10. Berbelanja


Hari itu, pukul satu siang, John Dallas melenggang memasuki swalayan Tesco tanpa seorang pun memperhatikannya.

John menahan tertawa menyadari betapa konyolnya situasi ini. Dia mengerling ke arah layar pengumuman digital raksasa di pintu masuk Tesco. Wajahnya muncul setiap sepuluh detik di layar itu, dilengkapi citra tiga dimensi. Ada tulisan 'WANTED' ditulis besar-besar dengan warna mencolok di setiap poster-poster itu.

Aku adalah orang paling dicari nomor satu di Inggris, pikir John sambil menarik troli belanja. Namun mereka tidak bisa menangkapku. Tak akan pernah.

John tidak sedang membual. Dia mengatakan hal yang sesungguhnya. Sejak mulai bergerak, ARC sudah dicap sebagai organisasi antipemerintah dan masuk ke kategori itu otomatis menjadikan para anggota ARC kriminal. John adalah pemimpin ARC. Dirinya dihargai sepuluh juta poundsterling—hidup atau mati. Namun John selalu berhasil meloloskan diri dari para pemburunya karena dia punya keahlian menyamar yang hampir tidak masuk akal.

Sepuluh tahun bertugas sebagai mata-mata CIA, dan tujuh tahun menjadi agen MI6 di Moskow. John mengelus-elus jenggot palsunya dan menarik turun topi ceper-nya. Semua alat dan trik penyamaran itu memang tidak pernah gagal.

Dengan santai John mendorong trolinya melewati gerbang detektor dan melempar senyum manis pada si lelaki petugas keamanan.

Pip!

Detektor yang terpasang di lensa kontak John bereaksi. Petugas keamanan itu ternyata android. John tersenyum pada si android dan melenggang masuk.

Tidak, pikirnya. Tidak perlu.

John memasang detektor itu di matanya untuk memudahkannya mengenali android dengan segera. Tetapi untuk yang satu ini, John memilih menahan diri. Tentu saja dia bisa meledakkan android yang membalas senyumnya itu. Bukan berarti John peduli pada android itu. Toh dia tidak jadi pemimpin ARC karena punya welas asih pada robot. Prinsip hidup John jelas: bantai semua robot.

Yang ini cuma robot petugas keamanan. Tidak terlalu berguna.

John mulai menyusuri lorong-lorong swalayan yang lengang ditemani trolinya. Dia menikmati hal-hal sepele seperti ini, suatu selingan ringan yang dia perlukan di antara rentetan serangan gerilya yang dilancarkan ARC. Ini adalah"me time" seorang John Dallas.
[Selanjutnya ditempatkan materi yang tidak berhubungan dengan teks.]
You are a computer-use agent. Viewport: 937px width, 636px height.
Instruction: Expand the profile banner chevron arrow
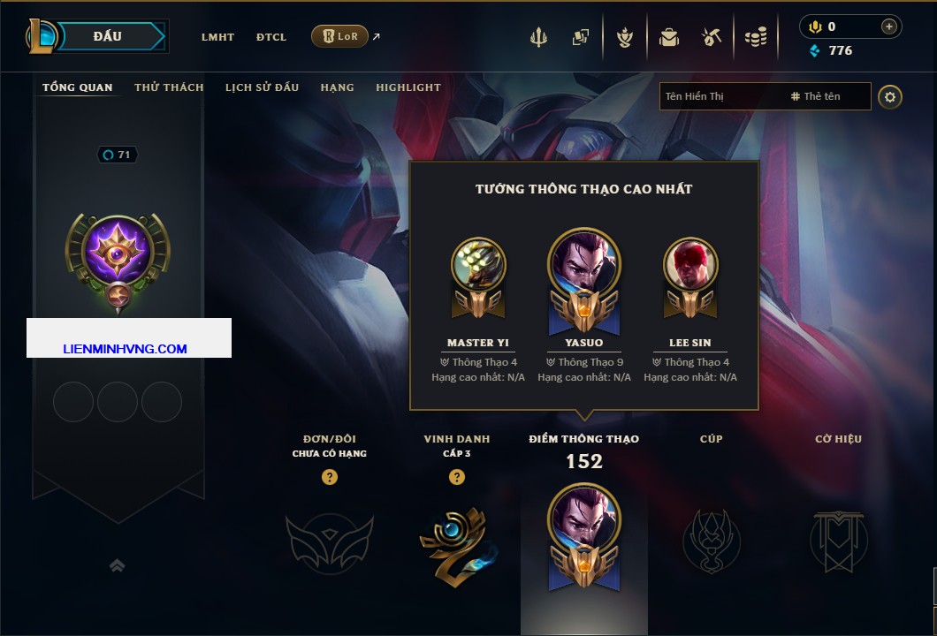coord(117,565)
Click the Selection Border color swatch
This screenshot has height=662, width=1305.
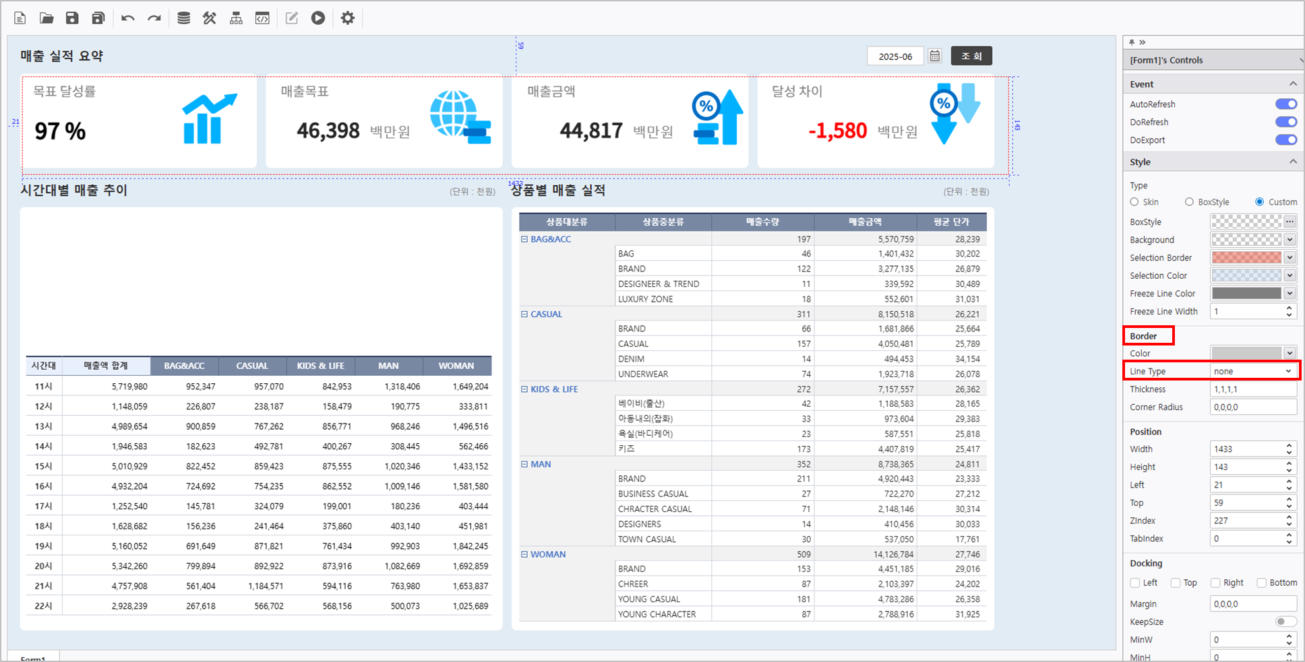pos(1246,257)
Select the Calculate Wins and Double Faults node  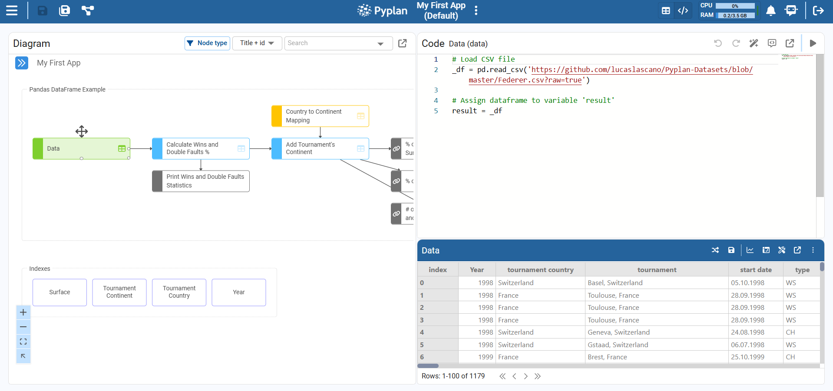click(x=201, y=148)
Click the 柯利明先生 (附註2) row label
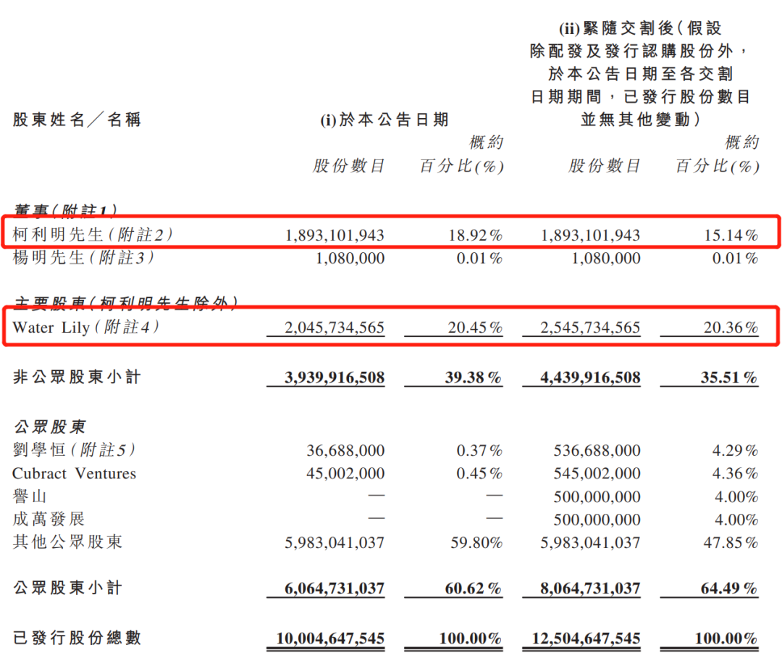Image resolution: width=782 pixels, height=666 pixels. pos(93,235)
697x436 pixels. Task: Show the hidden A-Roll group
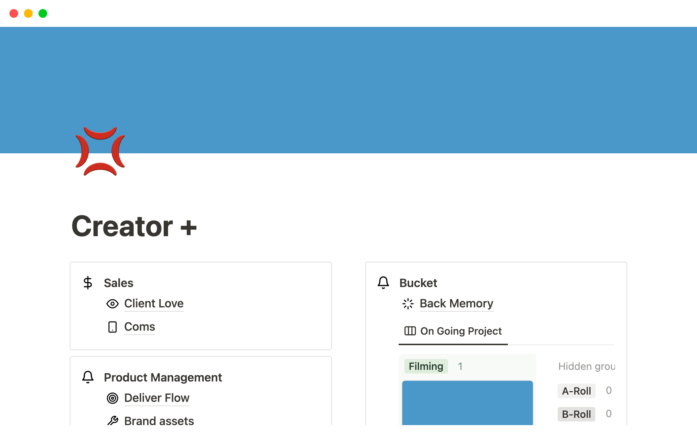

Sekedar melihat-lihat rak belanja, mencari-cari keripik kentang atau soda, tanpa perlu meledakkan sesuatu atau bersembunyi.

Swalayan itu sepi, satu lagi berkah untuk John hari ini. Dia ingat hari-hari ketika swalayan selalu ramai dengan pengunjung, terutama saat jam makan siang seperti ini. Sebelum Bencana Besar. Waktu orang-orang masih belum terlalu takut untuk keluar rumah. Waktu manusia masih bisa bersosialisasi, dan belum digantikan oleh robot-robot sialan itu...
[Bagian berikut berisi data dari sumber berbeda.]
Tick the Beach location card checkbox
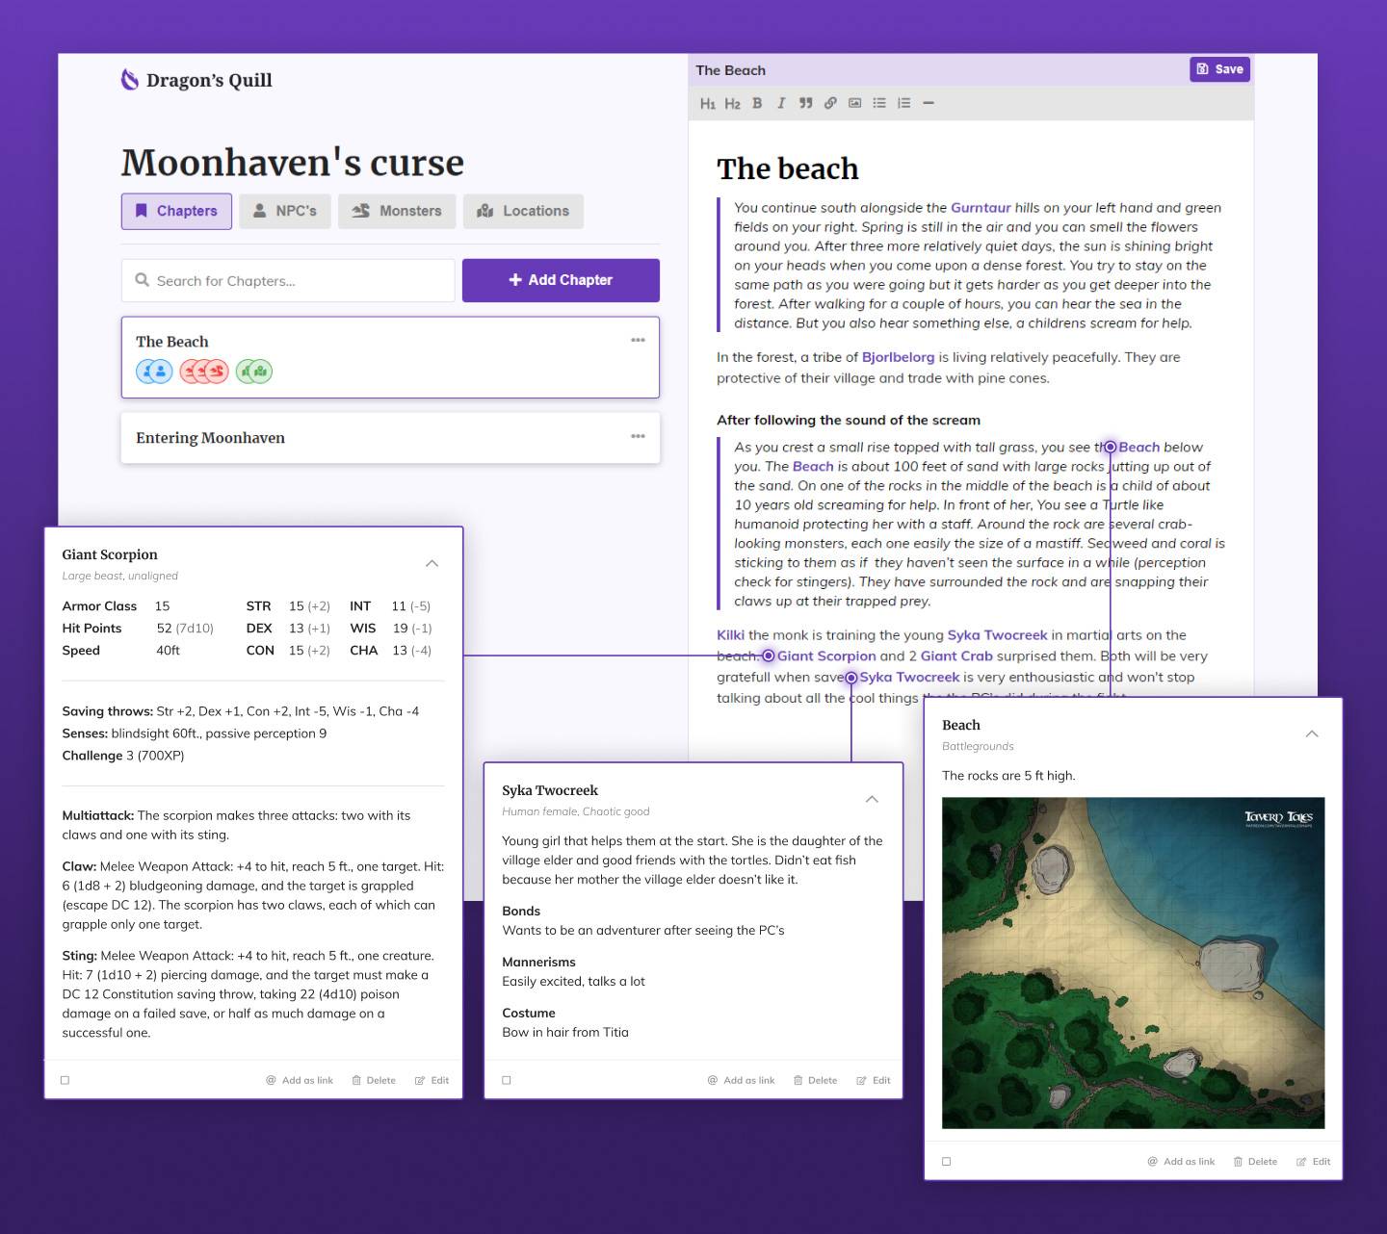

John merindukan masa itu. Kenyataannya, John bukanlah satu-satunya. Saudara dan saudarinya di ARC juga punya harapan yang sama. Seperti John, awalnya mereka tidak terlalu ambil pusing dengan robot. Hanya sekedar mesin untuk membantu kehidupan, tidak lebih. Mau bagaimana lagi. Tapi teknologi kecerdasan buatan membuat mesin-mesin itu tak lagi menjadi sebatas alat saja. John ngeri melihat bagaimana dalam beberapa tahun terakhir, para robot sudah jauh lebih cerdas ketimbang penciptanya.

Dan Hitobot bertanggungjawab atas malapetaka ini.

John mengambil sekotak biskuit bayi dari rak dan mengamati foto bayi di kardusnya. Bayi dua dimensi bermata biru cerah itu balas menyeringai pada John, kedua tangannya yang mungil gempal memegang biskuit. Kalau perjuangan ARC berhasil, manusia akan kembali merajai dunia. Sudah sepantasnya begitu. Para robot itu adalah penghinaan besar; ciptaan yang mengungguli penciptanya.

Acara "menjelajahi swalayan" itu berlanjut. John berbelok menuju bagian lemari minuman dingin. Dulu ini adalah bagian terfavorit di setiap swalayan, tapi sejak iklim berubah dan hujan turun setiap hari, selera orang berubah.

Pip!

Si pemimpin ARC itu mengumpat tertahan dan refleks menunduk untuk mengecek sekitarnya. Dia tidak mempercayai laporan yang diberikan detektornya: android lain dengan level kecerdasan buatan yang sangat tinggi.

Bukan, ini kecerdasan buatan level tertinggi yang pernah kutemui!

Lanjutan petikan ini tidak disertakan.